Wednesday, July 2, 2008

Shtetl in Brooklyn

I am originally from the "New World" and have spent time on the West Coast of the United States which has always felt familiar. In fact many artists and graduate students choose schools out there because, regardless of the smog, the air feels the same in Los Angeles, San Diego, and San Francisco - as Sydney and Auckland. And I am sure that if I lived further south in Europe I would have maintained a sense of myself as a new worlder. As it is I am happily bereft of company in Lithuania so have become a 'Northerner' instead.

To me, and this is the legend of the American frontier and "going-west-young man", the new world has always been about possibilities and the potentiality of new modes of living: imbued with the revolutionary spirit - of liberty, equality, and fraternity. as the new world societies advance the space for democratic and egalitarian will is diminishing but one can still encounter its ghosts in the new world's colonies. (Even Hollywood is producer of an art-for-the-people).

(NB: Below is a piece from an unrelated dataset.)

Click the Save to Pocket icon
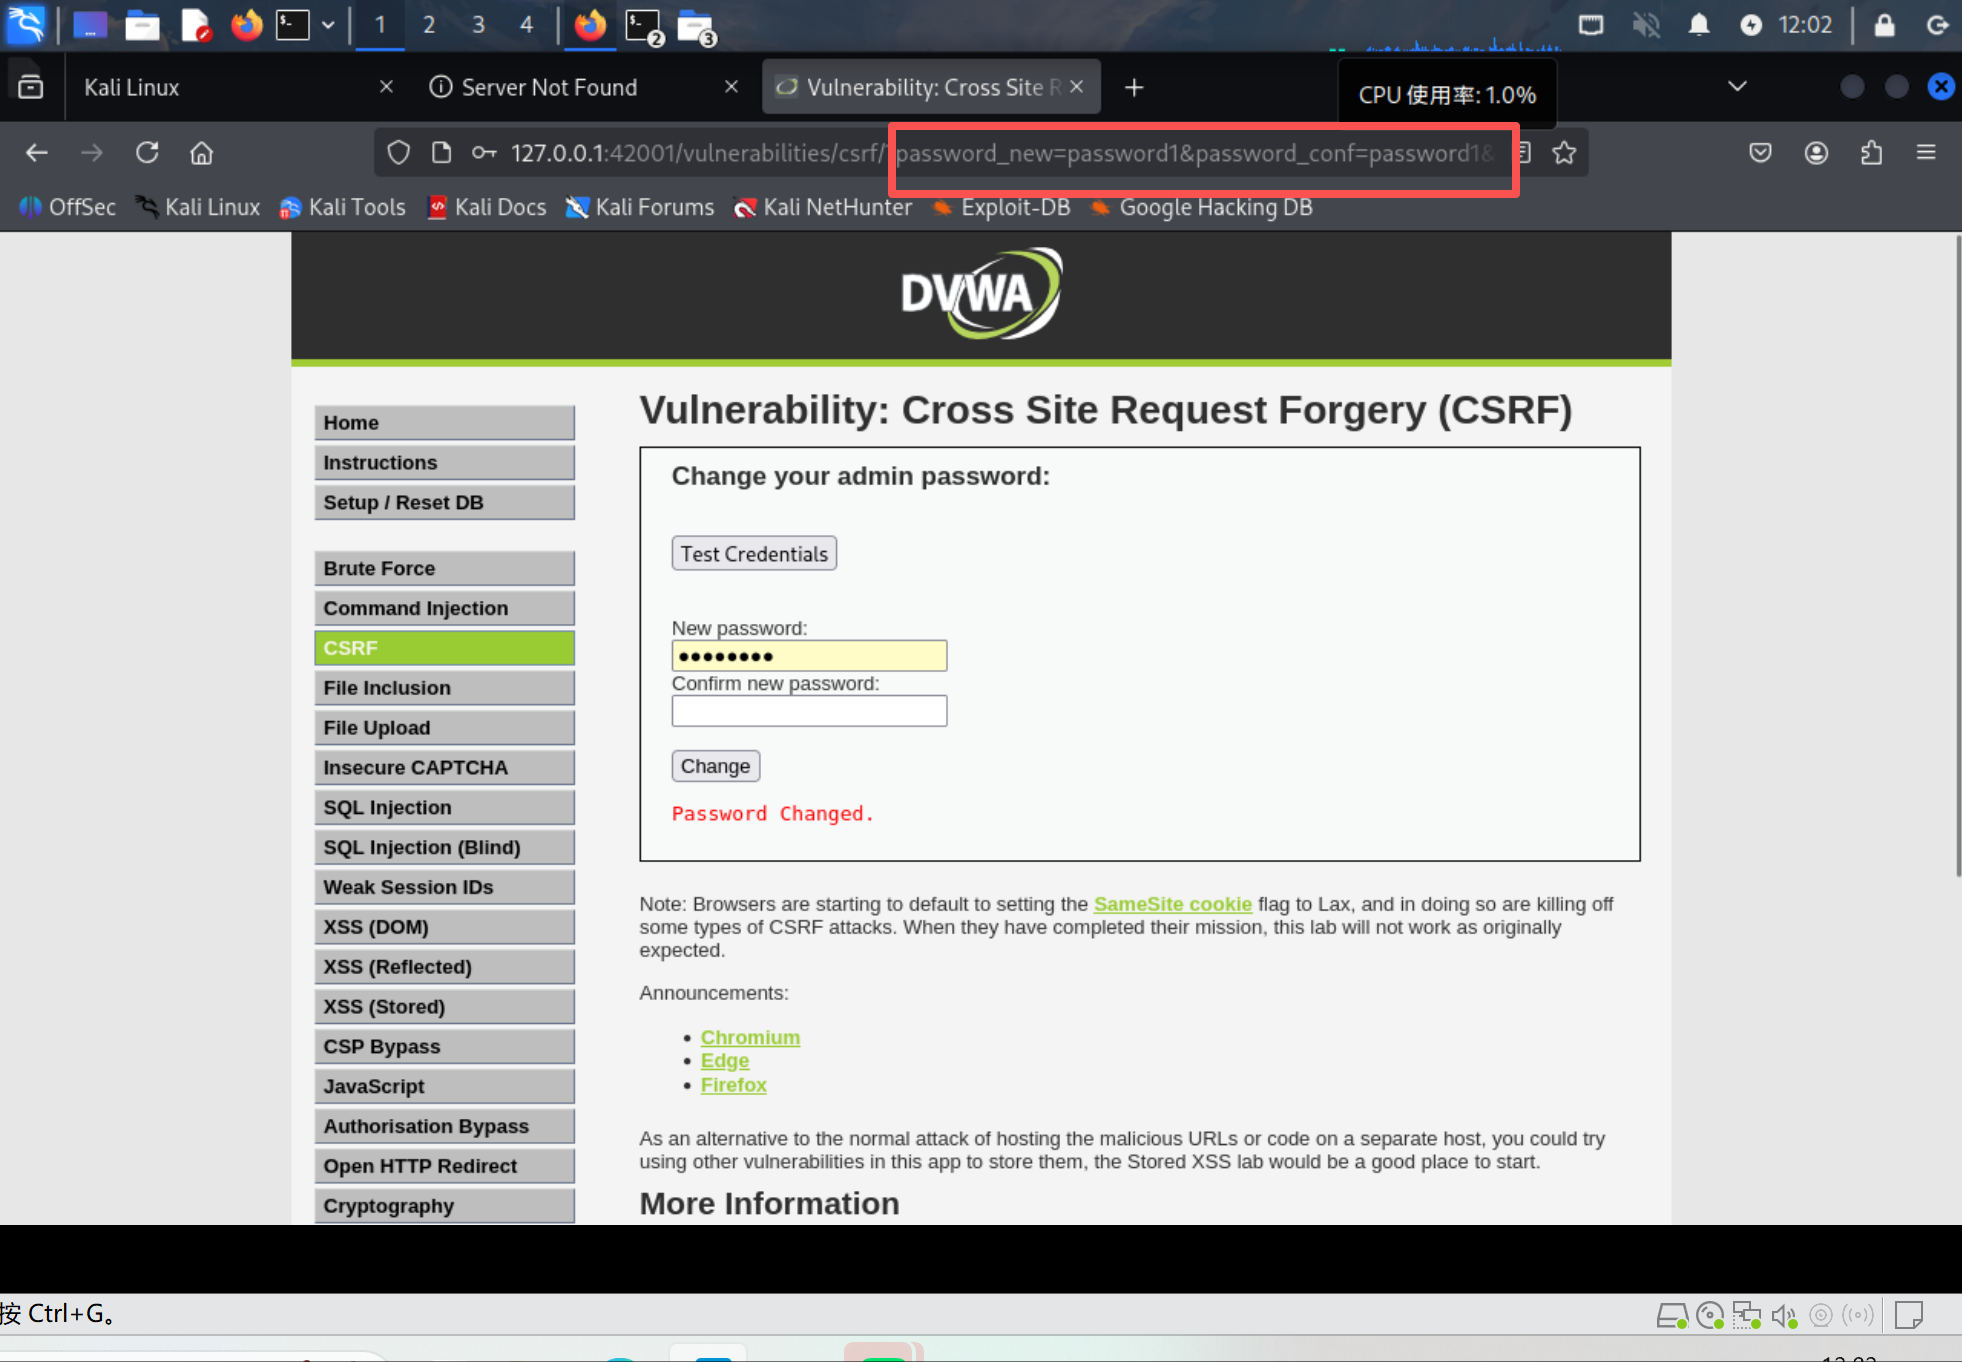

My encounters with New York, however, pitch it back in time. She is Old beyond her years. Traversing Brooklyn last night, traveling from Williamsburg to Crown Heights I found myself cruising through a shtetl. On its fringes there was a multicultural mix of pedestrians and residents sitting on their stoops. But at its heart only people wearing Jewish costume moved. And the streets and houses became more decrepit as the signs changed from the Roman to Hebrew alphabet. This arrangement of signifiers was oppressive, to me, as it replicated the order and appearance of the European 'ghettos' I have seen, experienced, and researched in photographs and writing.

The shtetl like shabbiness felt like a deliberate denial of the possibilities that America offered her people in the late-19th and early-20th centuries; the Brave New World. This living in the past [a clinical nostalgia] evokes a poverty of imagination an unwillingness to embrace the positive empowerment of the erasure of emigration (that energized Sholem Aleichem's peripatetic Tevye): while summoning the horror of the material erasures of last century.

America - in the new world - is the land of self-invention. And to 'dwell' here is to rest inside the dream of possibility - of which New York is the capital. To deny the dream is to deny the kernel of American life (that even reactionary regime cannot harm) and to deny its historical destiny - and embody its death.